In a system for testing a terminal antenna, the Theta angle of a rotating table for testing needs to change from 0° to 180° at a step size of 30° (6 steps in total); and the Phi angle of the rotating table needs to change from 0° to 360° at a step size of 30° (12 steps in total). Furthermore, a horizontal polarization direction and a vertical polarization direction are used for a measuring antenna in the standard darkroom, so the total number of testing points are 6*12*2=144.
At each testing point, the testing system gradually decreases the transmitting power of the base station simulator, and then transmits data packets having a fixed length but random contents. After receiving these data packets, the terminal transmits these data packets back to a base station simulator via a transmitting path. The base station simulator compares each bit of the data packets that are transmitted with the data packets that are received so as to calculate a bit error rate (BER) until the BER exceeds a standard threshold. Then, the transmitting power of the base station simulator when the BER exceeds the standard threshold is just the Effective Isotropic Sensitivity (EIS) of the current testing point. According to the 3GPP (The 3rd Generation Partnership Project) standard, for example, the BER standard threshold is 2.44% for GSM (Global System of Mobile communication) and 0.1% for WCDMA (Wideband Code Division Multiple Access).
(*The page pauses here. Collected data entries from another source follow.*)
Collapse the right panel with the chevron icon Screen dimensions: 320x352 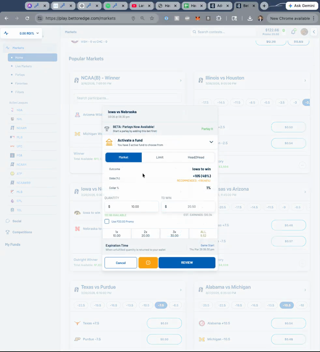pyautogui.click(x=314, y=32)
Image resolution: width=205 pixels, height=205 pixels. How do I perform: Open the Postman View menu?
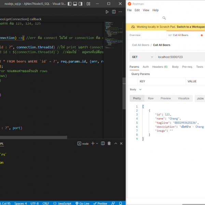click(x=146, y=10)
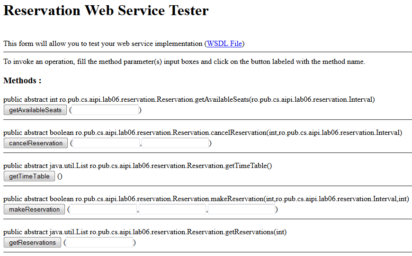Run the getTimeTable operation button

[29, 176]
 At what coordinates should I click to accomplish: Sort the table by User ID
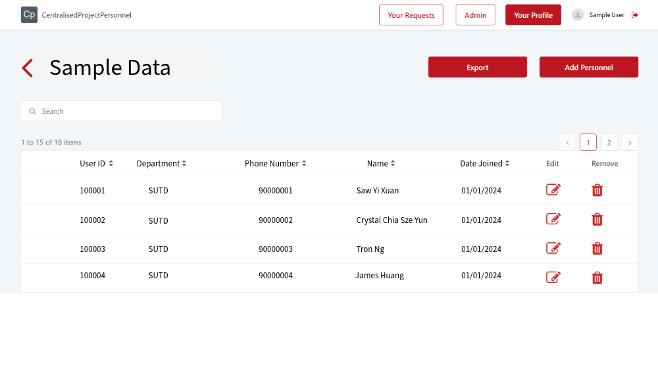96,163
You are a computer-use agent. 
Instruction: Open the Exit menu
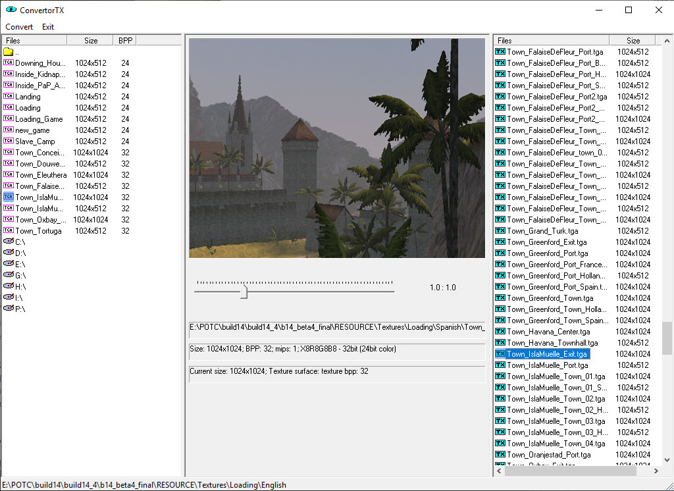pos(48,27)
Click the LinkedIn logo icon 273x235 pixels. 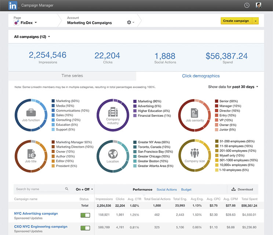pos(13,5)
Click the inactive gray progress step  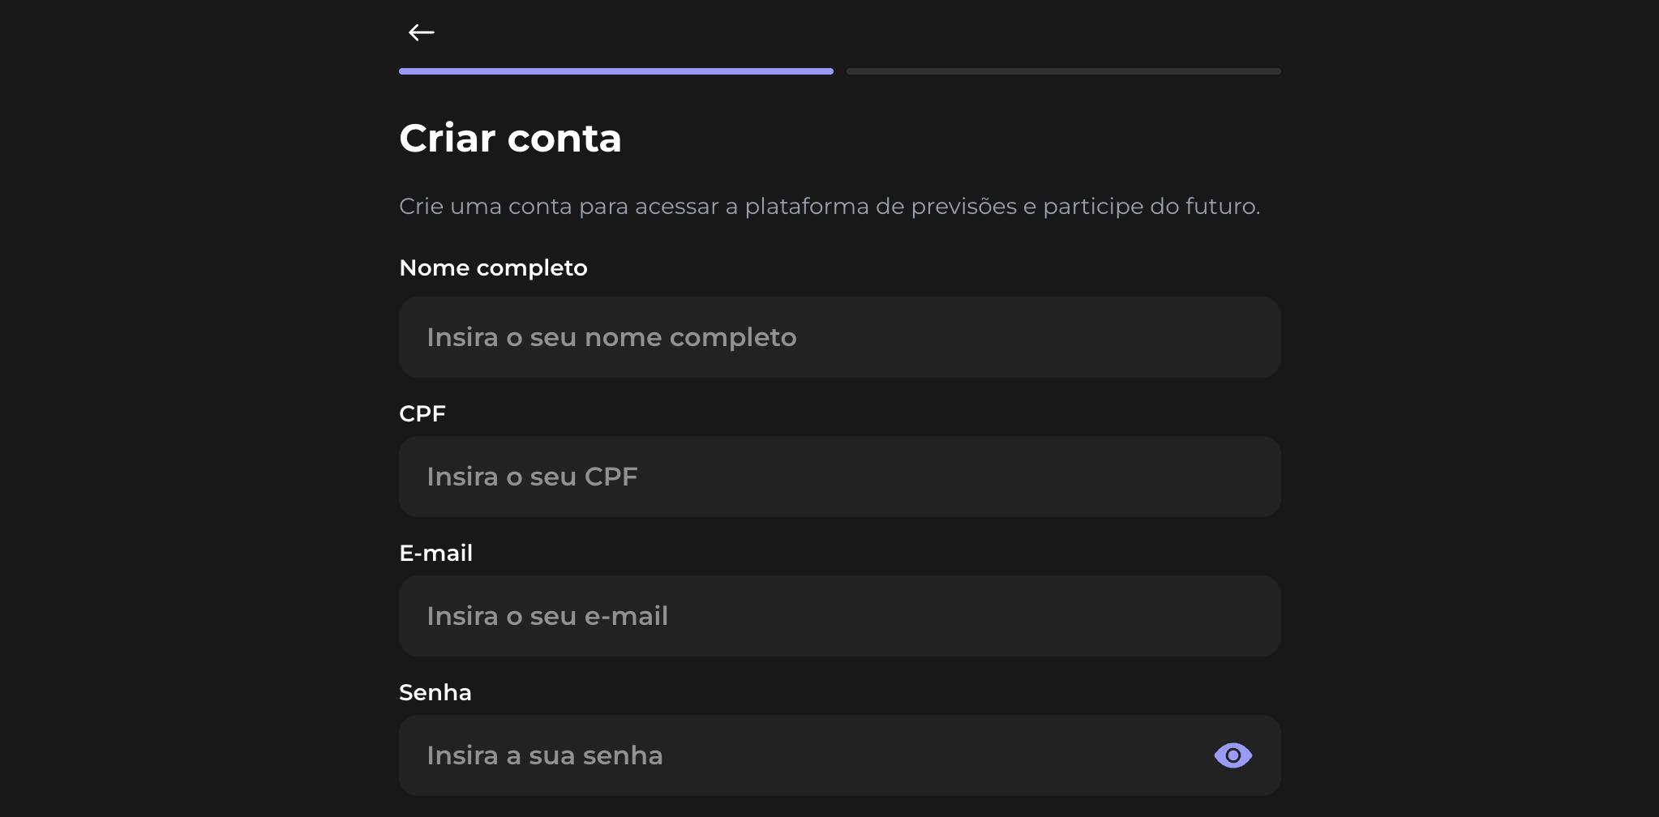pyautogui.click(x=1063, y=71)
After the EIS of each of the testing points has been obtained, the path loss (which is a fixed deviation value for a fixed frequency point and a fixed polarization direction of the measuring antenna in the darkroom) in the darkroom is compensated for the EISs. Then, an integration operation is made according to a formula to obtain the final Total Isotropic Sensitivity (TIS).
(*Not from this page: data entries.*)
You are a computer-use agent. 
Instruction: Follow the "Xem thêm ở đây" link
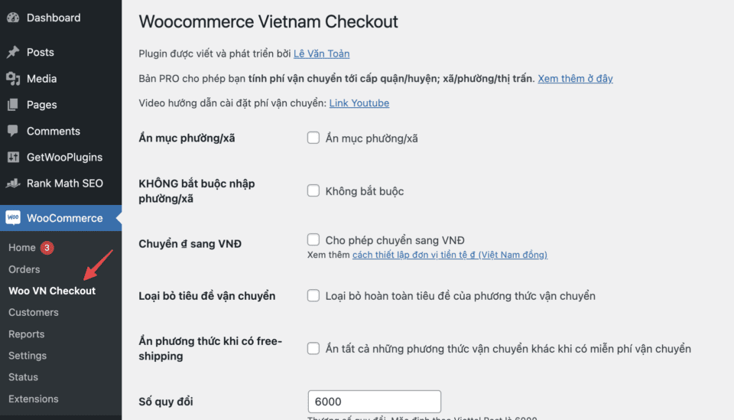(x=575, y=79)
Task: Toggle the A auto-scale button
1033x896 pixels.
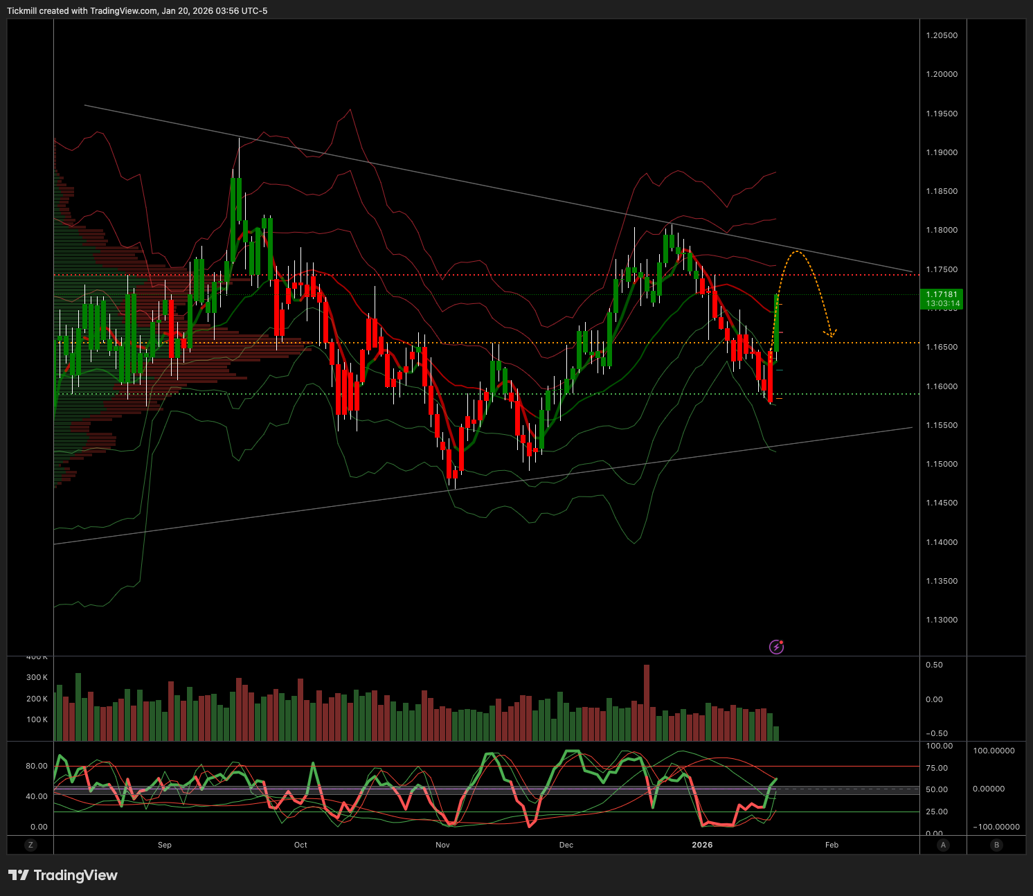Action: (x=943, y=845)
Because the same operations are executed for each of the testing points, the time consumed in this step determines the final testing time of the whole system. Taking a standard WCDMA TIS test as an example, one BER test has to use 41 data blocks and 82 WCDMA data frames, and takes 82*10 ms=0.82 s. Averagely, 20 searches have to be made for one point, which takes 16.4 s. Therefore, a conventional 3-channel WCDMA TIS needs to take a time of about 16.4*144*3=118 minutes. Accordingly, the EIS searching time in the system for testing a terminal antenna of the prior art is relatively long, which leads to a low testing efficiency.